Occasionally the comment is made, whether as an accusation, a complaint, or a compliment, that The Last War in Albion is a difficult text. You can see – it’s right there on its embryonic TV Tropes page.
It would be churlish of me to suggest that this is untrue, but it is at least my hope that it’s not excessively true. So in the interests of populism, some observations and comments on how The Last War in Albion is structured and suggestions on how to get the most out of it.
First of all, I want to stress that I have never written Last War in Albion with the idea that the audience should understand all of it. The general idea is that if you don’t understand one bit, there’ll be another one along in a few sentences anyway. Part of the fun of Last War in Albion is its sweep and its scope. Given that, a bit of confusion is not only OK, it borders on the desirable. Certainly it helps emphasize the scale of the thing.
So, big picture: there’s an bit of joke underlying its structure, namely the never-ending essay in which paragraph transitions are maintained across entries. The structure is consciously based on comic book series and on the idea of serialization and cliffhangers. A single blog post isn’t the whole story, or even a complete story in and of itself, but a single element in a story. This is, these days, how single issue comics work, for better or for worse.

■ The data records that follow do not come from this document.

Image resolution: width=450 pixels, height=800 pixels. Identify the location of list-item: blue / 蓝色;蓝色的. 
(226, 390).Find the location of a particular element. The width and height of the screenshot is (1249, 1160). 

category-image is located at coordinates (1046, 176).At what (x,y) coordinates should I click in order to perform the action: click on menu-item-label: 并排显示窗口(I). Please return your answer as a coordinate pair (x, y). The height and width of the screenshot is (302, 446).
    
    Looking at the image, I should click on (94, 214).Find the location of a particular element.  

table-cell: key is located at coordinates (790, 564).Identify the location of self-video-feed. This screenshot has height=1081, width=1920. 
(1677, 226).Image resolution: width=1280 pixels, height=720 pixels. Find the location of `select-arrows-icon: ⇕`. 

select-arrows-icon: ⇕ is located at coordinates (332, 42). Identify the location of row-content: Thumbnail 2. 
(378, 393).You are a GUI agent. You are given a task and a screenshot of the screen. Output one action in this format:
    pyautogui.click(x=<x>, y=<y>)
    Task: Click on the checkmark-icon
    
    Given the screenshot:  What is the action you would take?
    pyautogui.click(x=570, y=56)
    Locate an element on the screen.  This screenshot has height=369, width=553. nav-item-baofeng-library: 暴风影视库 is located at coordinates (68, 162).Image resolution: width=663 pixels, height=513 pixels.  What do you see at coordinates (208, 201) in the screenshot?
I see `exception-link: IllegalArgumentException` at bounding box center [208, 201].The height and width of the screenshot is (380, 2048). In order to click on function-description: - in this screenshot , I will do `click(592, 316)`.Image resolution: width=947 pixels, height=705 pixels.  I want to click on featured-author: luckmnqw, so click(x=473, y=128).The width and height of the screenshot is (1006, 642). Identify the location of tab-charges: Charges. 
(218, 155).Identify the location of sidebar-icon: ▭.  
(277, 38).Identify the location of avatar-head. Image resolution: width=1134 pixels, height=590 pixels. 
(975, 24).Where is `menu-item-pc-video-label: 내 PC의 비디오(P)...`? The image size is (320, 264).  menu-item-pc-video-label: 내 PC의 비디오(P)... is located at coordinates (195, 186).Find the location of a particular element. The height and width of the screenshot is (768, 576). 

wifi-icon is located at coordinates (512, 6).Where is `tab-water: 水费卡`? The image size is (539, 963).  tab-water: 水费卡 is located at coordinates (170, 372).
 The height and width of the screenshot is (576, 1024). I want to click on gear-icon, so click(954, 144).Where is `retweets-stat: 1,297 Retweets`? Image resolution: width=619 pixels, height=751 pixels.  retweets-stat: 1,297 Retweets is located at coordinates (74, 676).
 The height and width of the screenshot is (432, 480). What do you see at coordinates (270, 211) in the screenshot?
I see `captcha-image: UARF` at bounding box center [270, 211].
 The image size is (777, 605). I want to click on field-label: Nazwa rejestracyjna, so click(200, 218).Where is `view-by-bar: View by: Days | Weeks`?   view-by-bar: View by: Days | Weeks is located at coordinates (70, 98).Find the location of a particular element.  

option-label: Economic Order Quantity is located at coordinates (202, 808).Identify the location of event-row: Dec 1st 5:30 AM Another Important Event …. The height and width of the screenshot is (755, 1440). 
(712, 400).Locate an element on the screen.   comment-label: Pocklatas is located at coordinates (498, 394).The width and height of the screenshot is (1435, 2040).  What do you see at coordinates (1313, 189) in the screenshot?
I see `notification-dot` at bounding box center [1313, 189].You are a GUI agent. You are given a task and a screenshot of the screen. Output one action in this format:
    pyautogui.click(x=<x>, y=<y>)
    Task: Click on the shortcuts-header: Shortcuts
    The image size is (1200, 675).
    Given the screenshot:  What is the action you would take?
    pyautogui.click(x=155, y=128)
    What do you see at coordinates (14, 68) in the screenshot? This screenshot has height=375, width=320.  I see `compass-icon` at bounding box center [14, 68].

Plenty of people, in response to that format, “wait for the trade,” as the saying goes – that is, wait until a story is completed, and then buy a collection of issues to read in one shot. Plenty of comics are consumed that way – nobody reads Watchmen or Sandman as monthly serializations anymore, and there’s a strong case to be made that both are improved in trade.
For exactly this reason, I publish the equivalent of trades for Last War in Albion alongside the first installment of a chapter. If you can’t spare or don’t want to toss $2 at the trade, that’s fine too – you may find archive diving more satisfying. Certainly it’s a very different project when taken in chapter form as opposed to in blogpost form, and I imagine it’ll be different yet again in book form.
I really don’t want to say it’s better in chapter form, though. For me, things like the parenthesis that would not die are much better in blog form, where the start of the parenthesis isn’t in the same entry as the end, than in chapter form, where its just a really long parenthetical.
For me, the blog format highlights the larger structure of The Last War in Albion, which is pointedly not just a description of a bunch of comics but rather an account of the entire world in which those comics exist. Inasmuch as it is military history – and obviously that’s the conceit – it’s the sort of military history that’s focused on the causes and consequences of the war as opposed to on the mechanics of the battles.